(The Root) — I am a Title IX baby. My 10-year career as a competitive gymnast and high school and college track athlete can be credited to the 1972 measure, which increased funding for women's sports programs at all levels so that young women like me were able to excel in a new athletic frontier. As Title IX celebrates its 40th anniversary on June 23, it's still up for debate whether the landmark legislation has been 100 percent successful. Still, there's no question that Title IX fundamentally transformed our society from a world where sports was just for boys to a much more even playing field.
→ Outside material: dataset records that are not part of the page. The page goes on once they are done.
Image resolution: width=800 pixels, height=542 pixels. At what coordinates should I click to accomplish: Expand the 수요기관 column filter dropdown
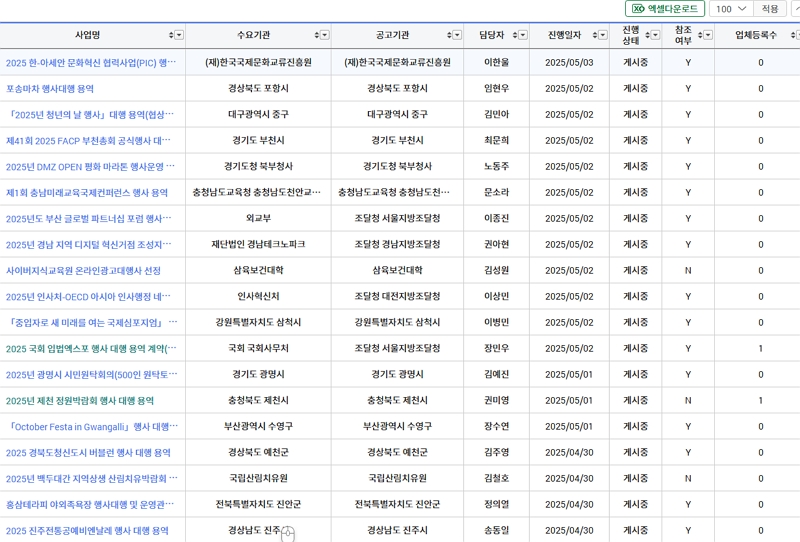click(x=324, y=35)
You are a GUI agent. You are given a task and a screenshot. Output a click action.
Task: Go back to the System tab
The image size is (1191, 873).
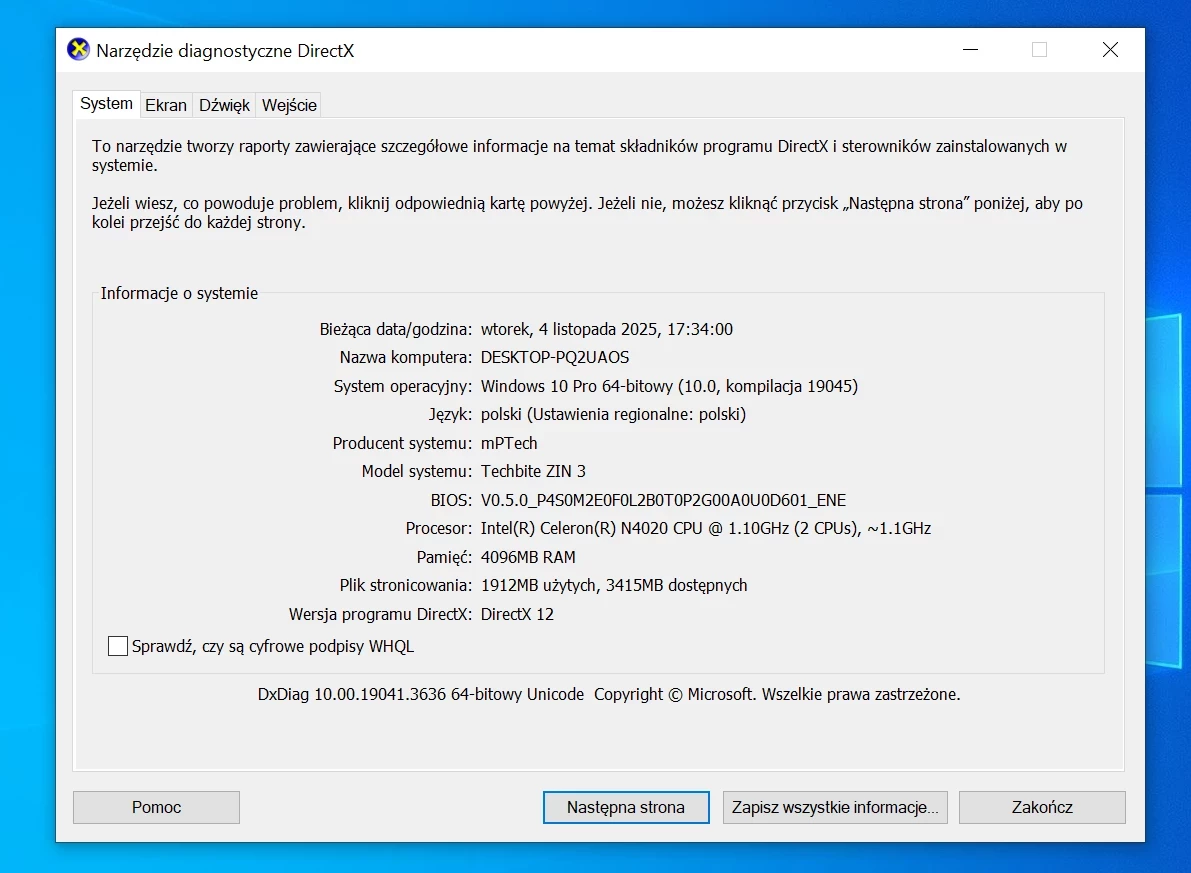pos(105,103)
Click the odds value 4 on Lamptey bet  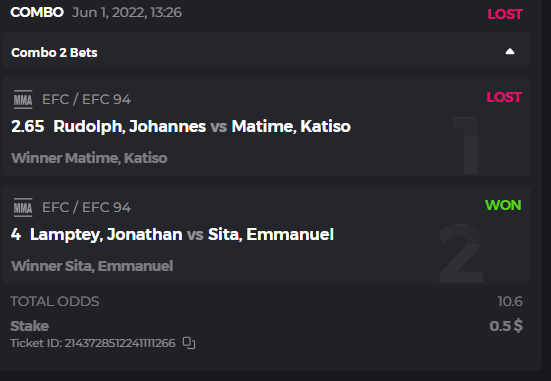(16, 234)
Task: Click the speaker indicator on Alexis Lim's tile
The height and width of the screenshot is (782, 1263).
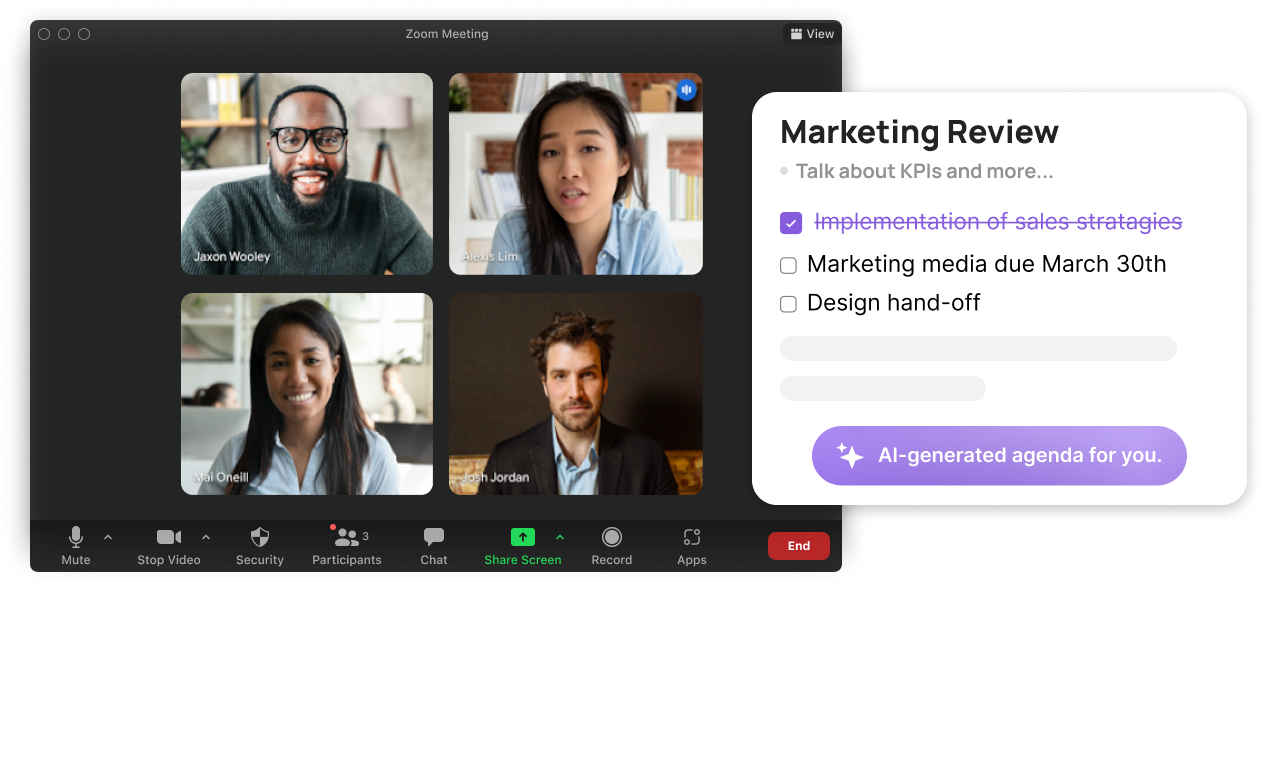Action: pos(686,89)
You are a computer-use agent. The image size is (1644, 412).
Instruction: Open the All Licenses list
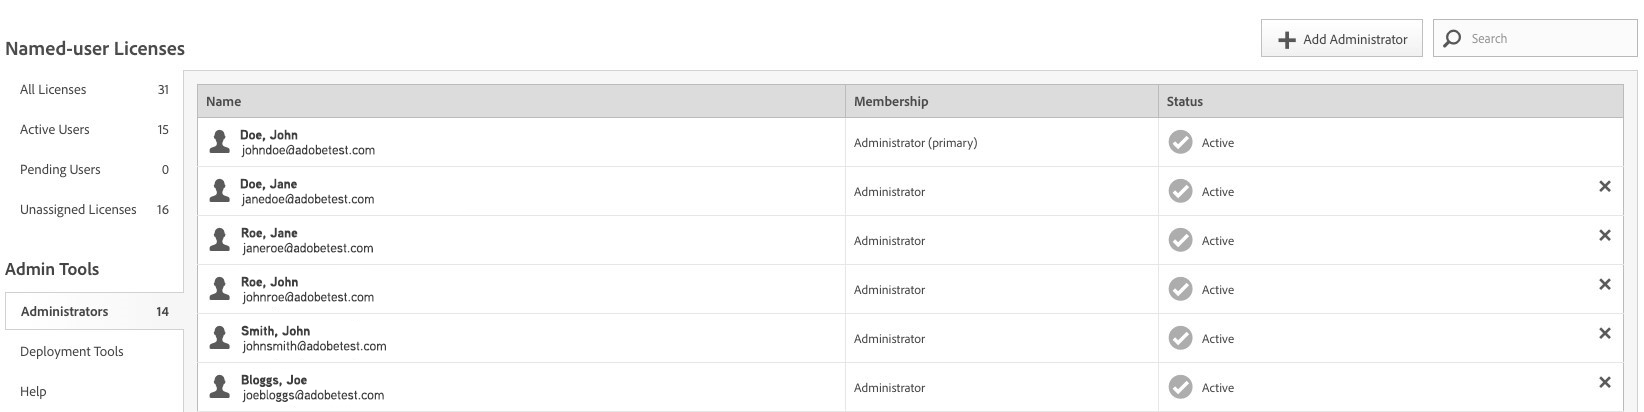53,89
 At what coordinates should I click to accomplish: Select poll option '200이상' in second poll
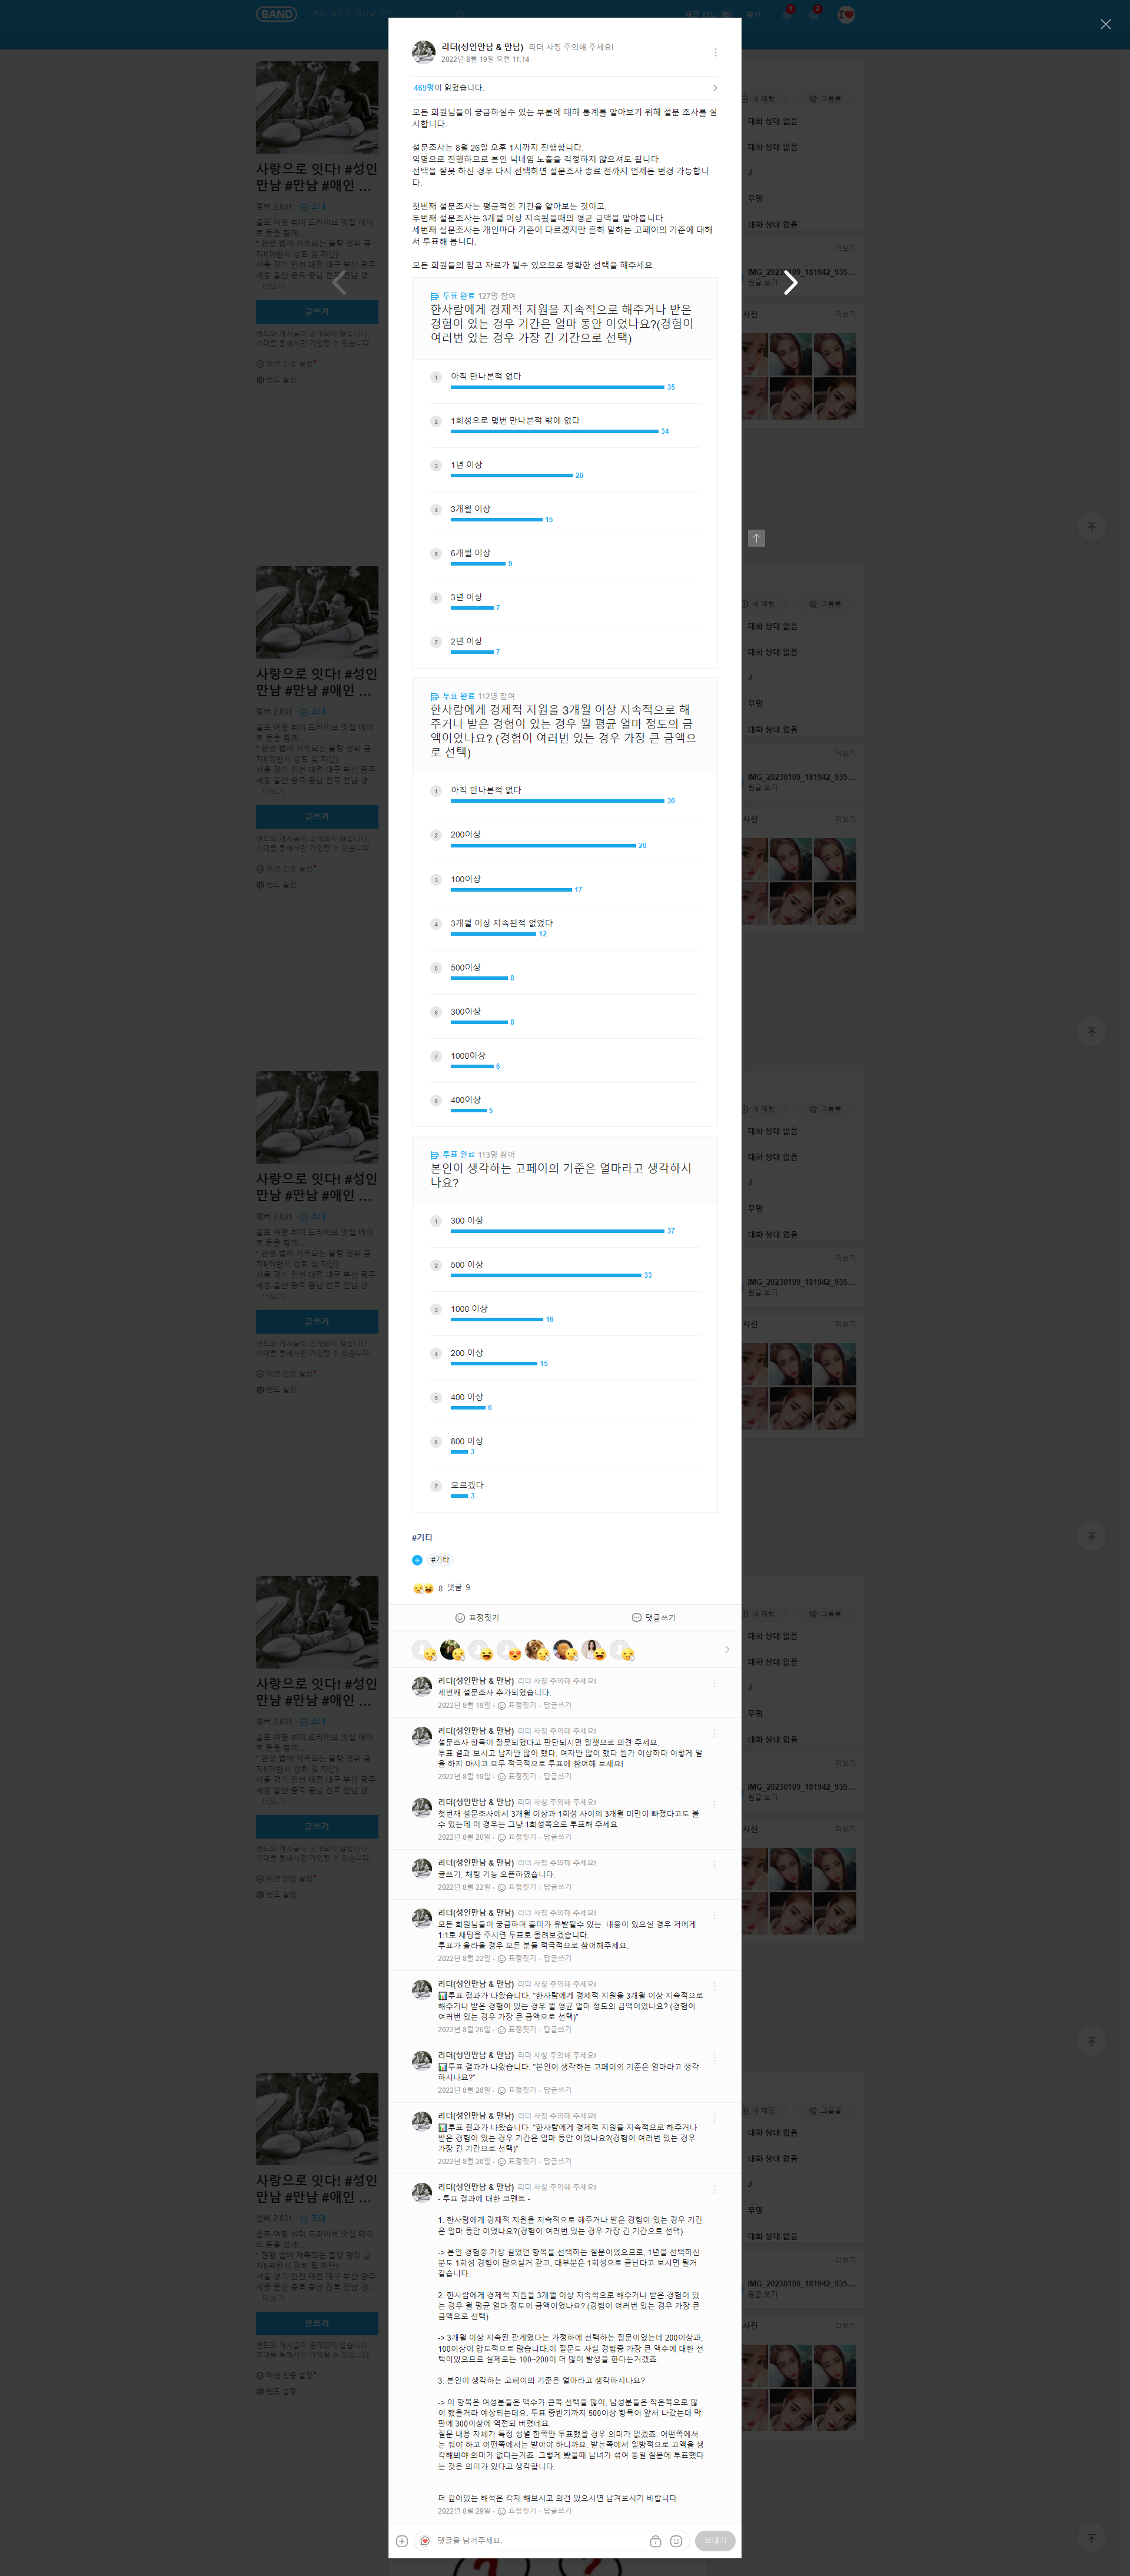[x=565, y=840]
Title IX, which passed as part of the Education Amendments of 1972, stated, "No person in the United States shall, on the basis of sex, be excluded from participation in, be denied the benefits of, or be subjected to discrimination under any education program or activity receiving Federal financial assistance." This shift allowed women to compete like their male counterparts in athletics against rival schools. Coming on the heels of the Civil Rights Act of 1964, Title IX was the culmination of pressure from women's-rights advocates who viewed athletic participation crucial to women's development and as an opportunity for them to be well-rounded students.

Women's ability to participate in sports is something that is taken for granted now, but that was not the case 40 years ago. Since Title IX, there has been a 1,079 percent increase in the number of girls playing high school sports. It is no longer unusual for the best athletes from a school, township or university to be female. It is no longer unusual for legends in a sport to be women — see Serena and Venus Williams.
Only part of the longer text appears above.